◆ Work request: The lines to repeat are those below from the one containing "Sibox Koolstoffilter (176, 1023)" down to the one containing "Afzuigkap zwart 60 cm - KCS 600 (188, 414)", both included; reproduce them exactly and nothing else.

◆ Input records:
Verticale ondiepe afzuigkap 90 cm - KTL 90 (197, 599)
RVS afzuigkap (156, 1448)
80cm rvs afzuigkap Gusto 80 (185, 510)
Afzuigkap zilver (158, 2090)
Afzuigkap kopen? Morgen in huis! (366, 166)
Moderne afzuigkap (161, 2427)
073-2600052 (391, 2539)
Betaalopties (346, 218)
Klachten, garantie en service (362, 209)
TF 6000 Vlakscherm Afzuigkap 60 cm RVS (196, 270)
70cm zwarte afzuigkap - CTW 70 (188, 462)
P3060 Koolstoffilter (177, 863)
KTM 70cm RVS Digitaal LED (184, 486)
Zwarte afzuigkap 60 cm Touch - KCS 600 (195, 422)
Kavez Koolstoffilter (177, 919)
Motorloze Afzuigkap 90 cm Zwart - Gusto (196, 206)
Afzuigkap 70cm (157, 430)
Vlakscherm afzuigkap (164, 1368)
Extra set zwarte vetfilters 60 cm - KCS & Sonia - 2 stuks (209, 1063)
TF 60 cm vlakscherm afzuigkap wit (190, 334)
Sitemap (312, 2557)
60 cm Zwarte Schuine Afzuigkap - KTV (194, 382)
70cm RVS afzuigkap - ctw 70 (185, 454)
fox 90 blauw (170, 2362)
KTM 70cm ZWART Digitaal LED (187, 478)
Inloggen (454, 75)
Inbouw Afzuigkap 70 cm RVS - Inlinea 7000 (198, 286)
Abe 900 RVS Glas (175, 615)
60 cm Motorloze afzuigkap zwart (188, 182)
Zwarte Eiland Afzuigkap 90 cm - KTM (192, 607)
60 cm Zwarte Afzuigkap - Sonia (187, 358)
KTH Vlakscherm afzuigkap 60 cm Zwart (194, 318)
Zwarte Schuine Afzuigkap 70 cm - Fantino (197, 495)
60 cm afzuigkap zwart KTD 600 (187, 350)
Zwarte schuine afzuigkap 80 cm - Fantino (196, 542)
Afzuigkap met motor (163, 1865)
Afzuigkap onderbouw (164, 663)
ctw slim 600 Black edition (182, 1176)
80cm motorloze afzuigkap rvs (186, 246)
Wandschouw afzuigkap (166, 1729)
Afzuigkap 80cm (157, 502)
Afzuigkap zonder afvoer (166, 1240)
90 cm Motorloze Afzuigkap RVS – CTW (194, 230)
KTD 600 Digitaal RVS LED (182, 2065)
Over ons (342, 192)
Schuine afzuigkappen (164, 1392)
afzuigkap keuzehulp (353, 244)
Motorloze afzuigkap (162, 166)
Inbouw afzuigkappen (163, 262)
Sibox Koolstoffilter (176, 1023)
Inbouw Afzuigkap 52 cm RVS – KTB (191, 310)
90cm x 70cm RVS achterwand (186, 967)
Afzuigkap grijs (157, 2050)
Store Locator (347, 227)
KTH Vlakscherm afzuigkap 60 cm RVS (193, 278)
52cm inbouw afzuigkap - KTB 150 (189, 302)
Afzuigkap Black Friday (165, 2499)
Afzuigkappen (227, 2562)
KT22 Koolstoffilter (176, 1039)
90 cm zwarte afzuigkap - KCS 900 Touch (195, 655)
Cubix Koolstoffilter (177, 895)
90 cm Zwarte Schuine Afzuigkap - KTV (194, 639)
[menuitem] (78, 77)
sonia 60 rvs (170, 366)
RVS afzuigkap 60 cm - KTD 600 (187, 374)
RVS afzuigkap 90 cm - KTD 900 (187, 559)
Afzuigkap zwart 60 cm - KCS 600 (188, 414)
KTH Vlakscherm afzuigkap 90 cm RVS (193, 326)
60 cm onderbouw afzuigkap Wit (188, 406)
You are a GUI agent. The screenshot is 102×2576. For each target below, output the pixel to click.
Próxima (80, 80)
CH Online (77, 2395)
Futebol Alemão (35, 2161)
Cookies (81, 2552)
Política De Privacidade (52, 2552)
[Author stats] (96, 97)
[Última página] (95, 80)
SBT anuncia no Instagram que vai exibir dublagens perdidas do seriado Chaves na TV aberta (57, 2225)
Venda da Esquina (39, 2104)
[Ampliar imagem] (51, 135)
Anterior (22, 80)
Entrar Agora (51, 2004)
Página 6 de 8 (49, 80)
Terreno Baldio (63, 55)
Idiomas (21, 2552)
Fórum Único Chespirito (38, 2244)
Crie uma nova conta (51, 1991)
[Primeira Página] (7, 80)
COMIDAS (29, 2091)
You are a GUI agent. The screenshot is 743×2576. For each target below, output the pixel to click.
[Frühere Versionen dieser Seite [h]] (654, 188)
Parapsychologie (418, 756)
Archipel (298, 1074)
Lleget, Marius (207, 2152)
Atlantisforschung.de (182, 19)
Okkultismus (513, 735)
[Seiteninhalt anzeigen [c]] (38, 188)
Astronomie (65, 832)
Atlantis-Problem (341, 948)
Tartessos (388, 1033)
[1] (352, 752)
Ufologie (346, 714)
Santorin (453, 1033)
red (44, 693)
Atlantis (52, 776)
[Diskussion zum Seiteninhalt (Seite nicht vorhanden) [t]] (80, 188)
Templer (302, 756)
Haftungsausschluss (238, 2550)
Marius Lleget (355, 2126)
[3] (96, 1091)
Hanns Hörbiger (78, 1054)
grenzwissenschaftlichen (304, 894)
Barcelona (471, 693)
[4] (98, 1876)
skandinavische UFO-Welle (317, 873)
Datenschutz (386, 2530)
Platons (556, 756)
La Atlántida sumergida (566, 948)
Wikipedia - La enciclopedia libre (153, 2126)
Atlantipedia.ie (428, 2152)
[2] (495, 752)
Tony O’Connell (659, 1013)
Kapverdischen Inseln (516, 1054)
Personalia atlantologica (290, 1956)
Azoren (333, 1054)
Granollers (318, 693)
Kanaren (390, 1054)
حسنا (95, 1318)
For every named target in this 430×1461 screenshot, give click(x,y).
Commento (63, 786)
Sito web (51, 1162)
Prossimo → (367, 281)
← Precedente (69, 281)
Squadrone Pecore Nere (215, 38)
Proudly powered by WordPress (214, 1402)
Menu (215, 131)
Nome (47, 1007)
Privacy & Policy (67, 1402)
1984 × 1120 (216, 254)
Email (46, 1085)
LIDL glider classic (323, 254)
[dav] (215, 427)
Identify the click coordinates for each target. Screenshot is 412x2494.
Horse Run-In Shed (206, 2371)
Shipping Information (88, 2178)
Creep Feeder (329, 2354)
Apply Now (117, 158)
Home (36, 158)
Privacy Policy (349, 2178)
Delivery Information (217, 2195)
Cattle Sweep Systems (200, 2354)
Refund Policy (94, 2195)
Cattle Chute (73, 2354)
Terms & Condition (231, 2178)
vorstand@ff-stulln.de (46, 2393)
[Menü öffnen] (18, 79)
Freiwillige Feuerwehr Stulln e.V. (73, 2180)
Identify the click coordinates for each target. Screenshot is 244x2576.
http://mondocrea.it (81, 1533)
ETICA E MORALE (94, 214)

◆ Your solution:
Sibox Koolstoffilter (176, 1023)
Inbouw Afzuigkap 52 cm RVS – KTB (191, 310)
90cm x 70cm RVS achterwand (186, 967)
Afzuigkap grijs (157, 2050)
Store Locator (347, 227)
KTH Vlakscherm afzuigkap 60 cm RVS (193, 278)
52cm inbouw afzuigkap - KTB 150 (189, 302)
Afzuigkap Black Friday (165, 2499)
Afzuigkappen (227, 2562)
KT22 Koolstoffilter (176, 1039)
90 cm zwarte afzuigkap - KCS 900 Touch (195, 655)
Cubix Koolstoffilter (177, 895)
90 cm Zwarte Schuine Afzuigkap - KTV (194, 639)
[menuitem] (78, 77)
sonia 60 rvs (170, 366)
RVS afzuigkap 60 cm - KTD 600 (187, 374)
RVS afzuigkap 90 cm - KTD 900 (187, 559)
Afzuigkap zwart 60 cm - KCS 600 (188, 414)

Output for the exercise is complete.